If you swap out a disk from a host or just make part of the data directory
inaccessible, eg by changing the perms on the host file system, you'll see that
this is a fatal error for the DN, eg
{quote}
11/05/18 15:57:23 FATAL datanode.DataNode:
DatanodeRegistration(localhost.localdomain:50010, storageID=, infoPort=50075,
ipcPort=50020, storageInfo=lv=0;cid=;nsid=0;c=0) initialization failed for
block pool BP-1288327361-127.0.0.1-1305593076974
java.io.IOException: Cannot remove current directory:
/home/eli/hadoop-dirs1/dfs/data1/current
at
org.apache.hadoop.hdfs.server.common.Storage$StorageDirectory.clearDirectory(Storage.java:332)
at
org.apache.hadoop.hdfs.server.datanode.DataStorage.format(DataStorage.java:264)
at
org.apache.hadoop.hdfs.server.datanode.DataStorage.recoverTransitionRead(DataStorage.java:166)
at
org.apache.hadoop.hdfs.server.datanode.DataStorage.recoverTransitionRead(DataStorage.java:216)
at
org.apache.hadoop.hdfs.server.datanode.DataNode$BPOfferService.setupBPStorage(DataNode.java:797)
at
org.apache.hadoop.hdfs.server.datanode.DataNode$BPOfferService.setupBP(DataNode.java:774)
at
org.apache.hadoop.hdfs.server.datanode.DataNode$BPOfferService.run(DataNode.java:1186)

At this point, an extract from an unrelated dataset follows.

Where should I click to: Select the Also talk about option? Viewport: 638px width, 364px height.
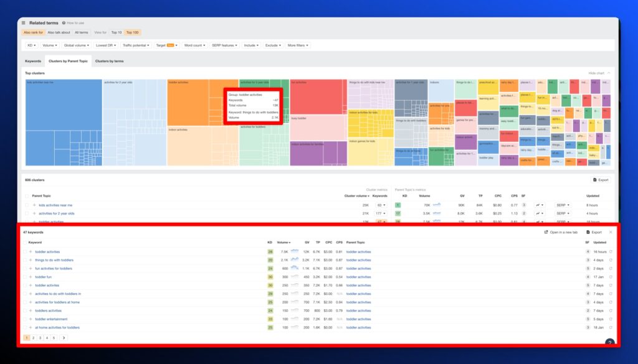pos(59,32)
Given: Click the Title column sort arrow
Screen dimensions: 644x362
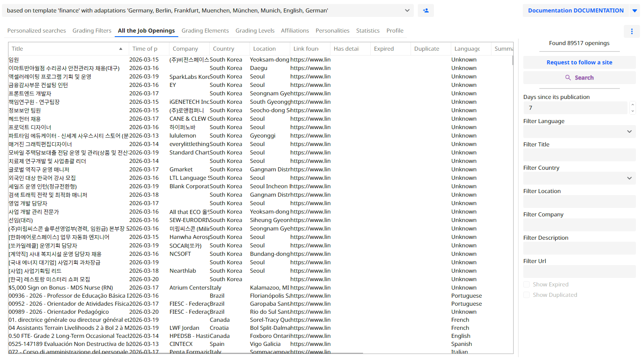Looking at the screenshot, I should pos(121,49).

at java.lang.Thread.run(Thread.java:662)
{noformat}
Your four test cases are great. Please write a unit test for each. This way we
can make sure the patch works for each and that future changes don't break this
feature.
> Datanode startup doesn't honor volumes.tolerated
> -------------------------------------------------
>
> Key: HDFS-1592
> URL: https://issues.apache.org/jira/browse/HDFS-1592
> Project: Hadoop HDFS
> Issue Type: Bug
> Affects Versions: 0.20.204.0
> Reporter: Bharath Mundlapudi
> Assignee: Bharath Mundlapudi
> Fix For: 0.20.204.0, 0.23.0
>
> Attachments: HDFS-1592-1.patch, HDFS-1592-2.patch,
> HDFS-1592-rel20.patch
>
>
> Datanode startup doesn't honor volumes.tolerated for hadoop 20 version.
--
This message is automatically generated by JIRA.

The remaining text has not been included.